Cranesbills and Storksbills

We are all familiar with Cranesbills. They are true species of Geranium, as distinct from the largely South African Pelargonium plants. Gardeners persist in referring to the latter as 'geraniums', much to the frustration of botanists.


Geraniums get their name from geranos, the classical Greek word for a crane and the reference is to the long pointed 'beak' of the carpels. Probably most gardeners grow some geraniums although currently I only grow one - the small but delightful Geranium cinereum 'Ballerina'. (Probably not true G. cinereum but a hybrid.)

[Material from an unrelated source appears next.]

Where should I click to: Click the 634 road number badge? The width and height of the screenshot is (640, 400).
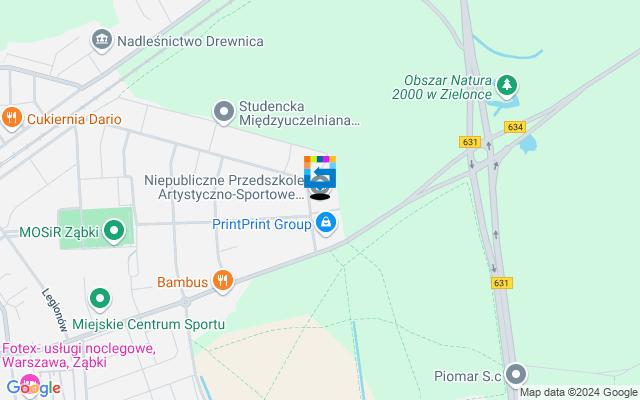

Geranium cinereum 'Ballerina' in our front garden at Stefen Hill, Daventry.
28 September, 2018

It has typical geranium leaves with the usual palmate shape, 'palmate' because the lobes of the leaves spread out like fingers from the palm of a hand. Small geranium species are common on roadside verges and in lawns and the leaves of Dove's-foot Geranium, G. molle are very familiar.

Geranium molle showing the palmate leaves. 
Church Street, Byfield. 3 October, 2018


Storksbills are members of the Erodium genus and are very closely related to cranesbills. The best-known species is probably Common Storksbill, Erodium cicutarium, a plant which enjoys dry, rather sandy ground and in Northamptonshire, with its clay soils, it is not 'common' but is only occasionally found. However,  given the right habitat it can be abundant. I was both pleased and surprised to find a considerable patch on the grassy roadside verge outside my daughter's house earlier today.

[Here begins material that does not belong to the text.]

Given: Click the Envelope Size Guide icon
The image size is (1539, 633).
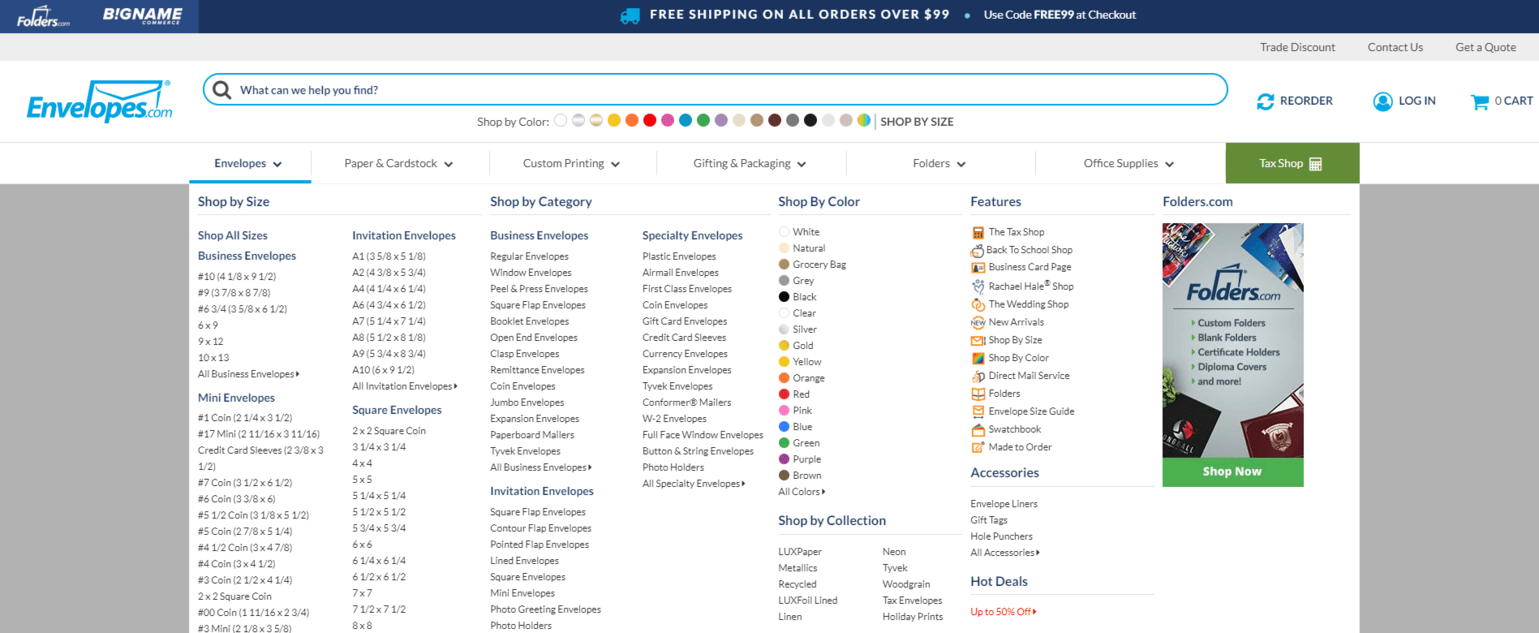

Common Storksbill on the roadside at Timken, Daventry.
28 September, 2018
This plant also gets its name from the Greek, in this case from erodios, a heron, and Storksbill also has long pointed fruiting head. A crucial difference between Geranium and Erodium lies in the shape of the leaves for in the case of the latter genus they are not palmate but pinnate, and where the leaves were spreading across a kerbstone their appearance was clear. (An exception to the rule is Erodium pelargonifolium, with palmate leaves.)

A pinnate leaf is a compound structure consisting of leaflets spread along the rachis (leaf stem) and, as most will be aware, comes from the Latin pinna, a feather. Several storksbills are included in plant lists for rock gardens, but are only occasionally used.



Storksbills usually have pinnately compound leaves.
Timken, Daventry. 28 September, 2018
In the wild, given its liking for sandy conditions the Common Storksbill is more frequent on or near to the coast. I suspect that the occasional taste of salt when roads are gritted does not come amiss.